These photographs are from an ongoing project exploring the communities of the Mesabi Iron Range. The project began when the American steel industry, an industry with a history of boom and bust cycles, suffered its worst collapse. There are few photographs of despair and defeat. I quickly discovered that the people of the Mesabi Range are resilient, good humored and generous. In short, life goes on.
Although I have pursued other subjects I return to this one and always find fresh possibilities. From the beginning the scrappy, industrial beauty of this area comprised of forests, lakes, and mines captured my attention. There is an equally engaging beauty in the vigor and directness of people of the Iron Range.
My initial introduction to the Iron Range was a Fourth of July parade in Biwabik, Minnesota. My preconception of Rangers was that they were hardworking, durable north country people. That is certainly true but what I didn’t know was that they are dependably generous and embody an extraordinary joie de vivre. There is a very keen sense of history in the communities of the Mesabi Iron Range which describe themselves as having “built America”.
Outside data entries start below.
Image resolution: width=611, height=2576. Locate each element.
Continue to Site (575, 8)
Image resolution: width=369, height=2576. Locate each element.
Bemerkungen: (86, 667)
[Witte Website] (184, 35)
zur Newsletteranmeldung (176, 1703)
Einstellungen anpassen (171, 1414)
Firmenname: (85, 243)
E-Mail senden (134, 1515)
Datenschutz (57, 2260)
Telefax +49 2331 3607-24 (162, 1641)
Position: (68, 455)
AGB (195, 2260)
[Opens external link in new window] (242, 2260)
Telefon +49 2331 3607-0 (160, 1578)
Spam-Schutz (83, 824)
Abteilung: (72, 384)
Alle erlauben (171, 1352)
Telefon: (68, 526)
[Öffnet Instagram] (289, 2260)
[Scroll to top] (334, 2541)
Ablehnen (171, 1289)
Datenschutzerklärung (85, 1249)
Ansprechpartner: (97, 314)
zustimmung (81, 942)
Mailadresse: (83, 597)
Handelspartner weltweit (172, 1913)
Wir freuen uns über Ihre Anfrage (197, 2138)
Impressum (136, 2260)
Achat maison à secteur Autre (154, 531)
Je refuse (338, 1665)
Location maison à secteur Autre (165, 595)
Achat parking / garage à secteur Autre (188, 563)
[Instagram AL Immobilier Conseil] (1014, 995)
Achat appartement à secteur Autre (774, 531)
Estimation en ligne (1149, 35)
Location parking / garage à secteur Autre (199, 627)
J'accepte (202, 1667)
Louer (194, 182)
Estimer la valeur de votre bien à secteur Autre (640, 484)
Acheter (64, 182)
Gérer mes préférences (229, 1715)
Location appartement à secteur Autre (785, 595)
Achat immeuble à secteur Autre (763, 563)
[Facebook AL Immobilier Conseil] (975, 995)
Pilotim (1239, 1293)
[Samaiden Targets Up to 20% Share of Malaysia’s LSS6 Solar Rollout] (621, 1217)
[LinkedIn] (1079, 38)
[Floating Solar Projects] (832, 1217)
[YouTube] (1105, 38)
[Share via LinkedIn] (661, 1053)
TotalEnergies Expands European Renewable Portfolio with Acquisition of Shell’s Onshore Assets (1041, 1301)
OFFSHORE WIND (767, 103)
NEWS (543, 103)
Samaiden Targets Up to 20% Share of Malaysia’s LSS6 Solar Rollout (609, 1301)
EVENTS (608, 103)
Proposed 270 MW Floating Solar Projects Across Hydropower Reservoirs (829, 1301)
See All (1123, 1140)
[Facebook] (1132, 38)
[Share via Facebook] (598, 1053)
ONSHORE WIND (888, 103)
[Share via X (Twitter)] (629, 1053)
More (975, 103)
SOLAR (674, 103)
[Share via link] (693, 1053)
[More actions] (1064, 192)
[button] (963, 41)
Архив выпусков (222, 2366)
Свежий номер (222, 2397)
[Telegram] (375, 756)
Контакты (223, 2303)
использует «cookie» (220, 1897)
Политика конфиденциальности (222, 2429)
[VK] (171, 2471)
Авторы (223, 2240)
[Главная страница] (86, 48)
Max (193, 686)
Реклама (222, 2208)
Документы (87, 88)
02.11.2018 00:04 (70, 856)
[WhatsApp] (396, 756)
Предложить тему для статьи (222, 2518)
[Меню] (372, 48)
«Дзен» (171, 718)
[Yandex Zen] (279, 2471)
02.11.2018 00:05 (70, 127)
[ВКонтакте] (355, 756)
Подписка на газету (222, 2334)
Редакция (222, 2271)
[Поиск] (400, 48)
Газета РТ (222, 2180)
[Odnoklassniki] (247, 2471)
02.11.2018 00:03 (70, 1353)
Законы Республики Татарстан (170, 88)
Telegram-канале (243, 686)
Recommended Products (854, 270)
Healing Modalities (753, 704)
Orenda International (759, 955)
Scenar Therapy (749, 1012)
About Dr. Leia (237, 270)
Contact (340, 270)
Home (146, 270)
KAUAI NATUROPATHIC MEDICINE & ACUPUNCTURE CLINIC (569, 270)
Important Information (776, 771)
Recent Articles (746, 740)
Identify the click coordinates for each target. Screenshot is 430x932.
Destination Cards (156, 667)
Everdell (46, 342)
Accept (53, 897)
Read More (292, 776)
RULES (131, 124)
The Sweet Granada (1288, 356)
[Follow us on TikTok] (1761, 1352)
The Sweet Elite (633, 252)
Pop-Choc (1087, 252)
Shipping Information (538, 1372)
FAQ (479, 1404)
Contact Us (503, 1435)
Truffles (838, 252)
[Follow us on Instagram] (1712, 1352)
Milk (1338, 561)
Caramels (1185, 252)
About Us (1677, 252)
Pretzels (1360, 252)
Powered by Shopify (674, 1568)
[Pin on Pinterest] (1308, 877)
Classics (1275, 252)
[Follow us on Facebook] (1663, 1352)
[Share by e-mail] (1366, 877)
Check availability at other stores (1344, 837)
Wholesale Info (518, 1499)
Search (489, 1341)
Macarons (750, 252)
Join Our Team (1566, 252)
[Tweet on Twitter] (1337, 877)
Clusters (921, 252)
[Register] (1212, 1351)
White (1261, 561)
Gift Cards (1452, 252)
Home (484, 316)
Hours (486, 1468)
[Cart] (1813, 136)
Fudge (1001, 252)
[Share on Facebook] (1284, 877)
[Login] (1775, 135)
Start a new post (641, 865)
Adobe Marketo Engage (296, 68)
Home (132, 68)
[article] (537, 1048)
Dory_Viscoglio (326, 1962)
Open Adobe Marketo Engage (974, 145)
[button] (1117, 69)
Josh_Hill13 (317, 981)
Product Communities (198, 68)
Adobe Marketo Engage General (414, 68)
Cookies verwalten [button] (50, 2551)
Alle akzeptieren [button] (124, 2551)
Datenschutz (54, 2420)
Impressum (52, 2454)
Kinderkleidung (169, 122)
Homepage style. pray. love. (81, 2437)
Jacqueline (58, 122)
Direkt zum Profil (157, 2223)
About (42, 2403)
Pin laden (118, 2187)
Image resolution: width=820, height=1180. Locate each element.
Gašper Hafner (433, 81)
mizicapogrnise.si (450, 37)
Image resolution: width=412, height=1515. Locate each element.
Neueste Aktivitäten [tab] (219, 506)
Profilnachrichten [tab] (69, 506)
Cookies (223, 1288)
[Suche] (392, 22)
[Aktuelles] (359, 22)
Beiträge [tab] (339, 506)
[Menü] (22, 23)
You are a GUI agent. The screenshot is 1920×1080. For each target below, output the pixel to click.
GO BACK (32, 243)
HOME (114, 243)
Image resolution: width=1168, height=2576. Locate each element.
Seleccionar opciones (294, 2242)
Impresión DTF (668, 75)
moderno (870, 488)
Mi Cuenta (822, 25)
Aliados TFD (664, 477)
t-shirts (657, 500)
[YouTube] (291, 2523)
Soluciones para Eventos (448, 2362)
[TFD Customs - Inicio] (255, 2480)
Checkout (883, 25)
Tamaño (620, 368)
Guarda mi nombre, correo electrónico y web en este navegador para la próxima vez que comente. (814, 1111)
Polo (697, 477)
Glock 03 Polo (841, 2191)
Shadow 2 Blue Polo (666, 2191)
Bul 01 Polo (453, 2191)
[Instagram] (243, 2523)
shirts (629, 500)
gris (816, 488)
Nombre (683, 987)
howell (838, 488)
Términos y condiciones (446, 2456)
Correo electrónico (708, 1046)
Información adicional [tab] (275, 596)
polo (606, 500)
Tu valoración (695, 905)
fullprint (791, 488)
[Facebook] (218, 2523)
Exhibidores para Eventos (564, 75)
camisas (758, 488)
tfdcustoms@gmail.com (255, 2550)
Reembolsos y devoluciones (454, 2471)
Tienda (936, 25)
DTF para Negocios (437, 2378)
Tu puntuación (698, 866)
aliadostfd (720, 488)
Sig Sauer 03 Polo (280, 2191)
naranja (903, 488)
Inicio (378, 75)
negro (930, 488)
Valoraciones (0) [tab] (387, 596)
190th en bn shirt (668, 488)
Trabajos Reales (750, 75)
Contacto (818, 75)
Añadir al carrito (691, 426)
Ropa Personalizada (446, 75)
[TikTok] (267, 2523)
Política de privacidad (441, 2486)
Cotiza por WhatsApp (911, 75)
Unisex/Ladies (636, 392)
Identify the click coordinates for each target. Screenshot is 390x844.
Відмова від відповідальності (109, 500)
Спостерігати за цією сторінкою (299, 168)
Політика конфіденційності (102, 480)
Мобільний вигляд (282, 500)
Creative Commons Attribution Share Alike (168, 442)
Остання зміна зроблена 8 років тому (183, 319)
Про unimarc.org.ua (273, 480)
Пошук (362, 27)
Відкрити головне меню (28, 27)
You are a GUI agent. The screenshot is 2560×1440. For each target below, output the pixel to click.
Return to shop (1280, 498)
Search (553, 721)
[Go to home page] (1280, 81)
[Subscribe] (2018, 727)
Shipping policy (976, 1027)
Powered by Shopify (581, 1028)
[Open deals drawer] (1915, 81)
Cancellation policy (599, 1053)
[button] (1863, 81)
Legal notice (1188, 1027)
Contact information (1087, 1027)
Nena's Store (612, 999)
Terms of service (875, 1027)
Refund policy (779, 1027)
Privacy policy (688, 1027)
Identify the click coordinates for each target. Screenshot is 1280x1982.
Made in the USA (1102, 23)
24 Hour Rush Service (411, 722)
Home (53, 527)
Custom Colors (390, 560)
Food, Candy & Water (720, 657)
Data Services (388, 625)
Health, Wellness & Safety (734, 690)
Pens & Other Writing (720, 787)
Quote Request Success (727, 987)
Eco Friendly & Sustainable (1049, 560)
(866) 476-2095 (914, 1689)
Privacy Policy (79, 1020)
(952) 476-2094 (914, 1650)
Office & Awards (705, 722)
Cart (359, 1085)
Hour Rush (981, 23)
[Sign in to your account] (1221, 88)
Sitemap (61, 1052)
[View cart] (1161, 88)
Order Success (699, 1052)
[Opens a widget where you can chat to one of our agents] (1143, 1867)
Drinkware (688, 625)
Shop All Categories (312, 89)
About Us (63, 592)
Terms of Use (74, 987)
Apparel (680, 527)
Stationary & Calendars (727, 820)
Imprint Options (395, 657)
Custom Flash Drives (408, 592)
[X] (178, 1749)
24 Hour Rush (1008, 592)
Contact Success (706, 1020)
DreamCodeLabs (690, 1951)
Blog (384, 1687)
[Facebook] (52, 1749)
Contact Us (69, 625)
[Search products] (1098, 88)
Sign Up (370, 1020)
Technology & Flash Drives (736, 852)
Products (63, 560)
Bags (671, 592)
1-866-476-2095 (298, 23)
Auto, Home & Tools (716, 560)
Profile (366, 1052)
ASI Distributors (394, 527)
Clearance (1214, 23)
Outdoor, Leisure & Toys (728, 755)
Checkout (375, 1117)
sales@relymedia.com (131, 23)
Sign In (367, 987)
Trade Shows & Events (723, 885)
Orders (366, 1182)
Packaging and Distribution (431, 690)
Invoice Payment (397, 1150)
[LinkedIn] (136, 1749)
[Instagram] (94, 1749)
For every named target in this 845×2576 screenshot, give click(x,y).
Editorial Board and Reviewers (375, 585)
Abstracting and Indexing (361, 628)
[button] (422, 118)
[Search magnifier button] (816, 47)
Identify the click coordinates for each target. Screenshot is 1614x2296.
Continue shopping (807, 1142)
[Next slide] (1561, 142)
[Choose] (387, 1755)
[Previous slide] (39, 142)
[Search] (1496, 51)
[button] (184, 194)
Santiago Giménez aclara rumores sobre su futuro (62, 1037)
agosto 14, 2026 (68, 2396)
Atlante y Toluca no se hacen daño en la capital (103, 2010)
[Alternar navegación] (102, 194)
I use a view camera, in part, because it insures a degree of communication between those photographed and myself. Additionally, darkroom processes provide built-in stages for reflection. Evaluations move from a recollection of highly charged enthusiasm at the moment of exposure to a cooler appraisal of the image as a thoughtful, well-made photograph. Remaining throughout is the initial sense of seeing in the negative or contact sheet an expression or gesture that I first glimpsed and can now understand.
Recently I attended a curling bonspiel raising money for the Eveleth-Gilbert High School. I met an acquaintance that proudly told me of the amount of money raised. I responded by saying that it continues the support for education by the early immigrants to the region. The school buildings in Eveleth, Buhl and, especially Hibbing, are notable for their grandeur. He replied, “This is a special place. You know that Dick. That’s why you have been coming here for so many years.” I agreed.